The problem ->
Pictures in the records below must be left out. Return exactly the lines from the line with "Image resolution: width=700" to the line with "main.css: 565 source", both included.

Supplied data ->

☆ ☆ ☆ ☆ ☆

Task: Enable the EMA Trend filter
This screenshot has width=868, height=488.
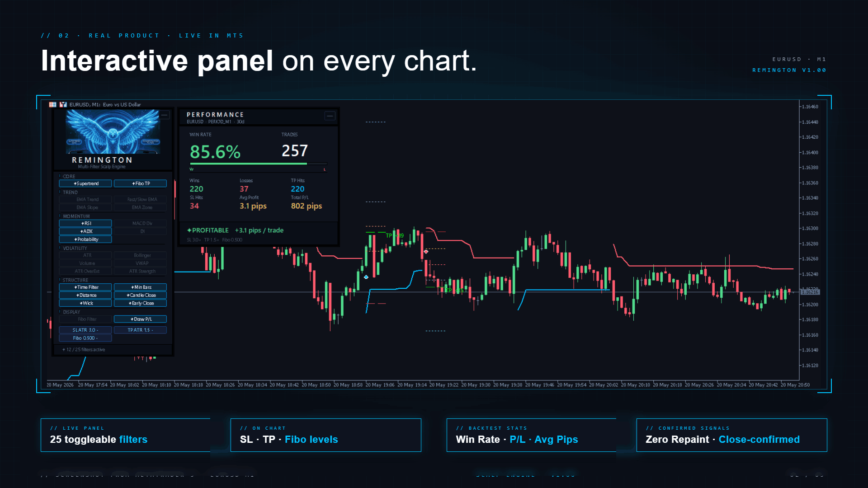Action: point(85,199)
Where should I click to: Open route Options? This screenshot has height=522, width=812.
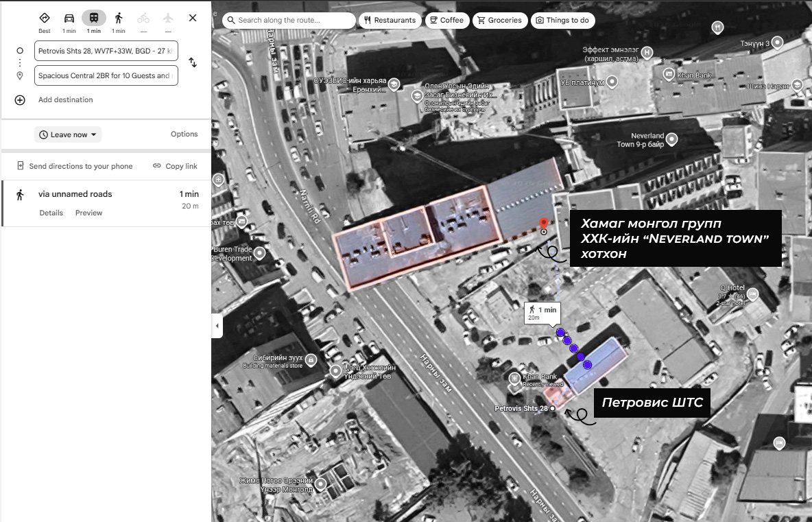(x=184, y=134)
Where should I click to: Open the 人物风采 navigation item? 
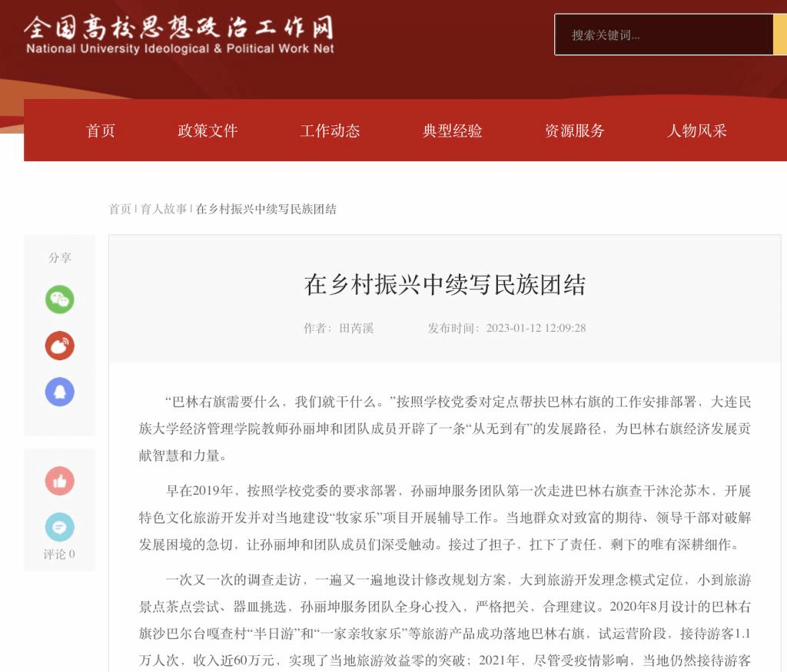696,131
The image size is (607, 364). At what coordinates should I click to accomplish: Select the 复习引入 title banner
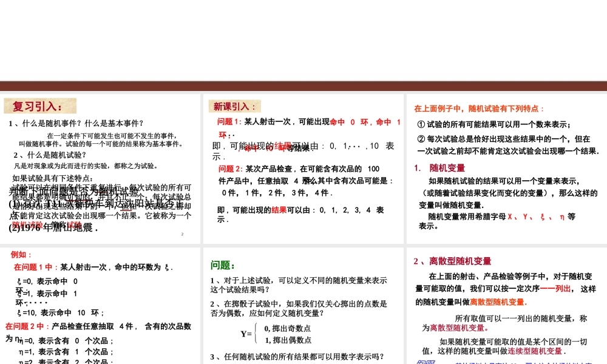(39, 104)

☆ ☆ ☆ ☆ ☆

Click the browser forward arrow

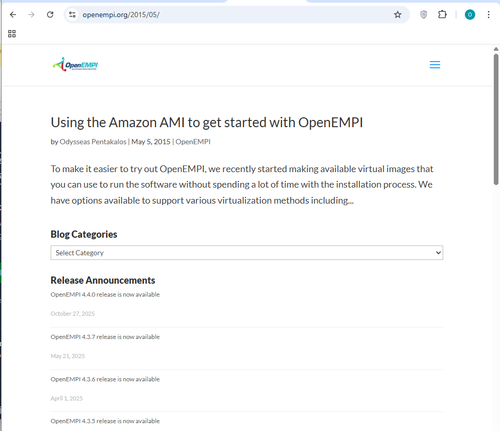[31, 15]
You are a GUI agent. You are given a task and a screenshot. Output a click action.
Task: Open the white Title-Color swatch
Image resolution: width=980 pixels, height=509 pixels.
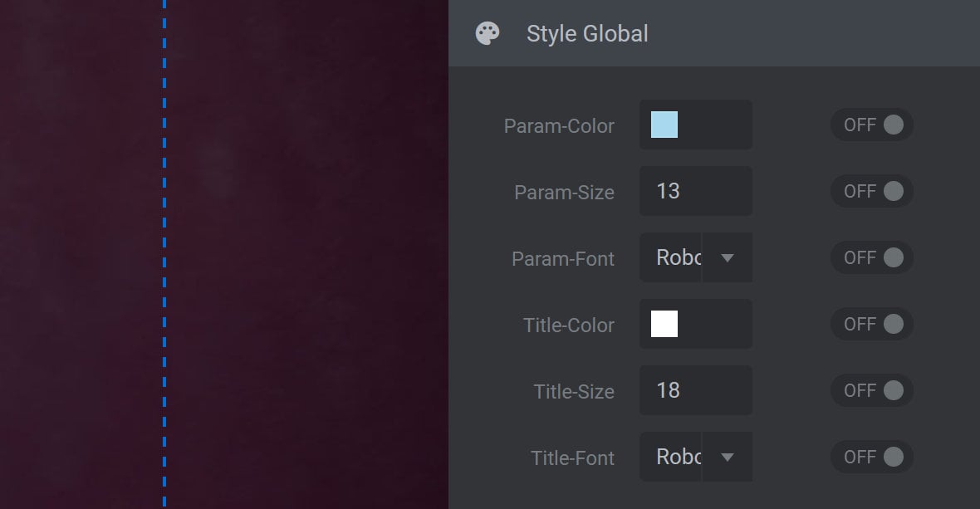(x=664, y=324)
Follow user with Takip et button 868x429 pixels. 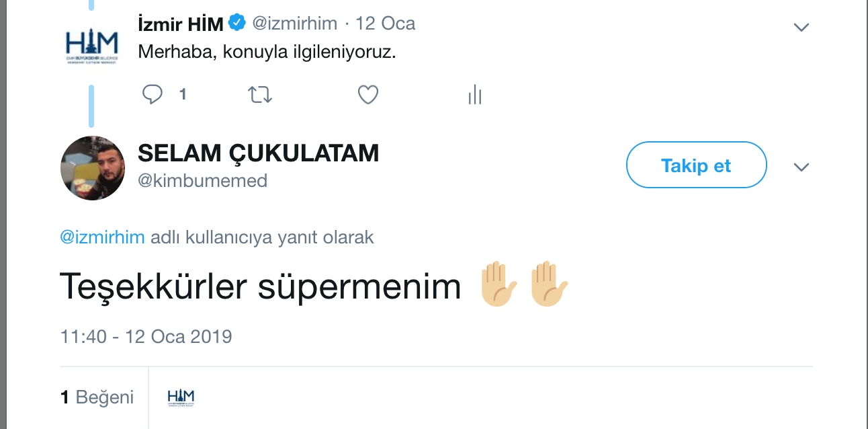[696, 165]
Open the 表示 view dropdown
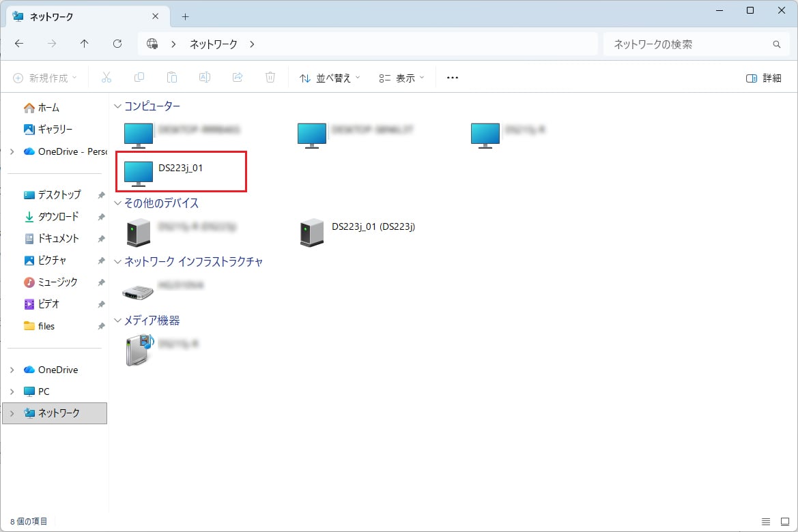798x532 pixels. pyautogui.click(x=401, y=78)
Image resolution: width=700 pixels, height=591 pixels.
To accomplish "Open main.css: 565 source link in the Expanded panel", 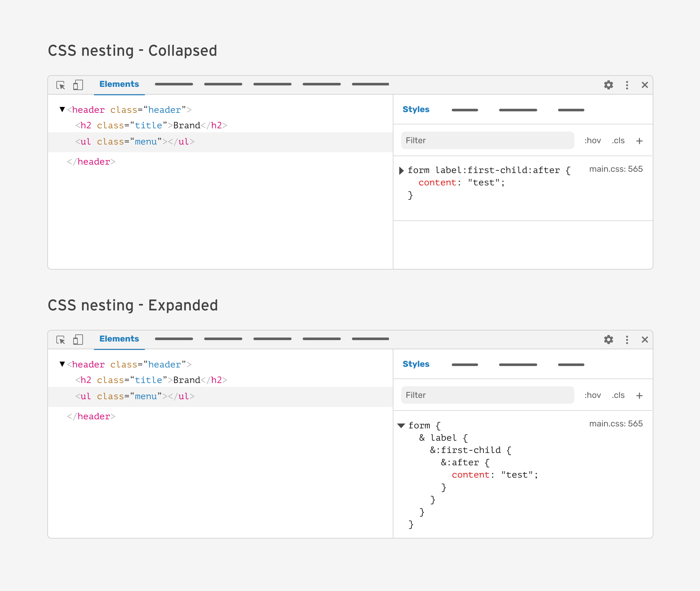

☆ ☆ ☆ ☆ ☆

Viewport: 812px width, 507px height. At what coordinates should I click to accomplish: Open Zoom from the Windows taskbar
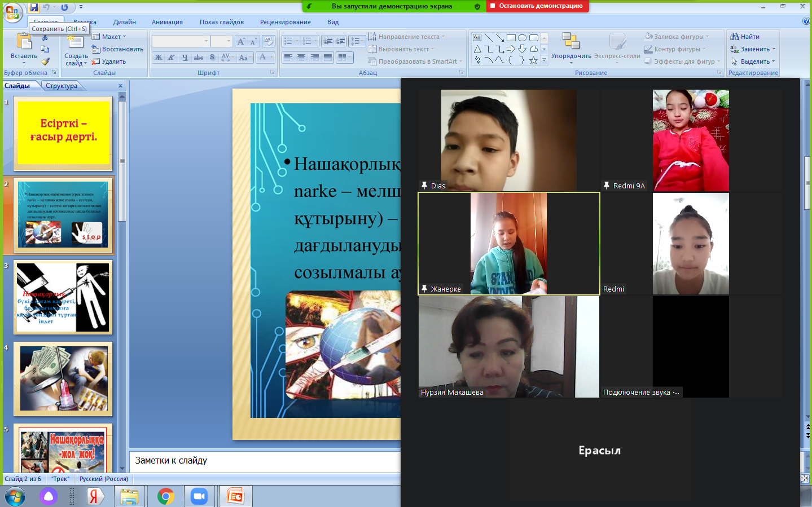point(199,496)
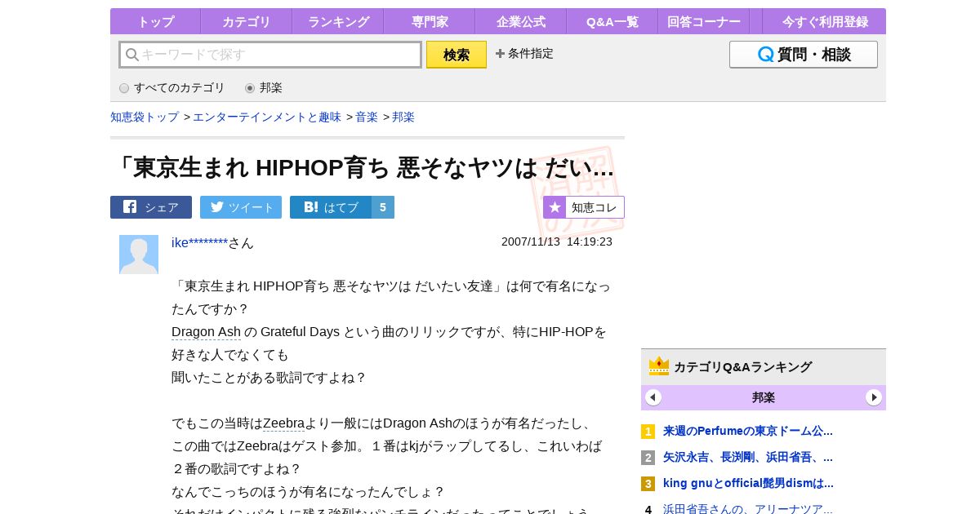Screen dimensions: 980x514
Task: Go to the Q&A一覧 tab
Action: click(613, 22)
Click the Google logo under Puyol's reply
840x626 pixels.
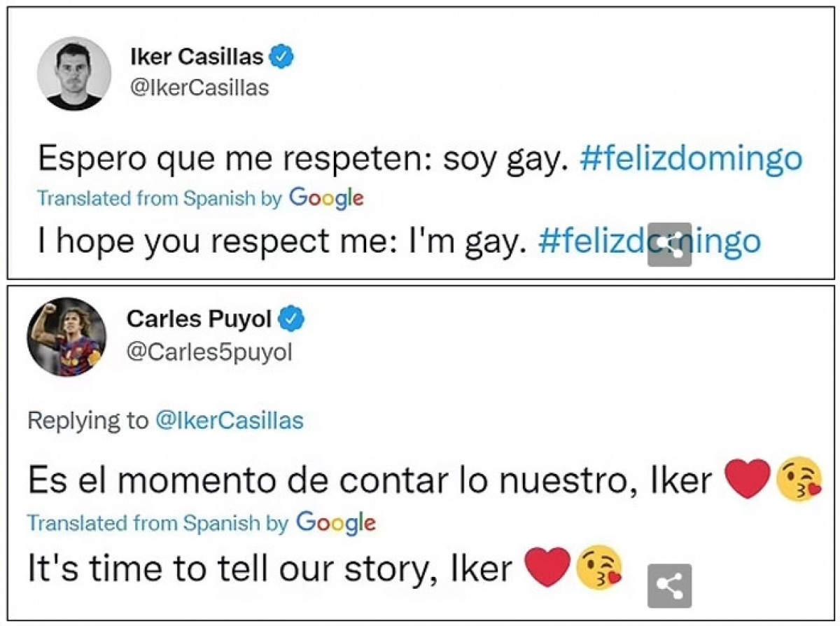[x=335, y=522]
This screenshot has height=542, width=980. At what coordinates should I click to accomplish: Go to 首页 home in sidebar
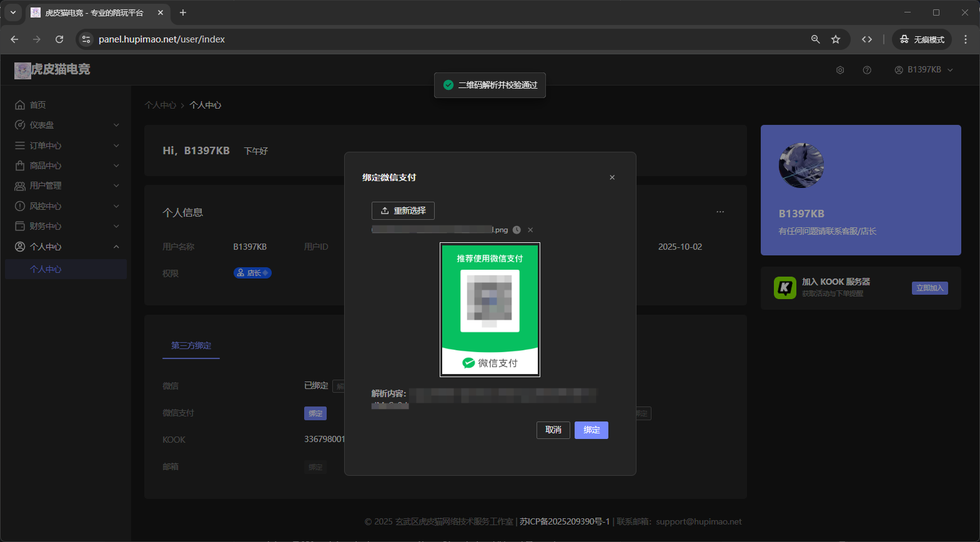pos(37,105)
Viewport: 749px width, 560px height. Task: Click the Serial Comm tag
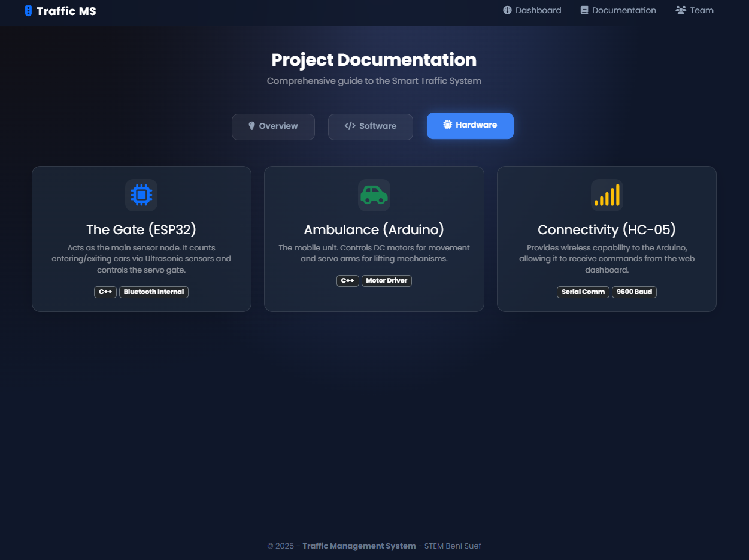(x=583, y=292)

☆ ☆ ☆ ☆ ☆

Task answer ->
Image resolution: width=700 pixels, height=591 pixels.
To accomplish "Open main.css: 565 source link in the Expanded panel", 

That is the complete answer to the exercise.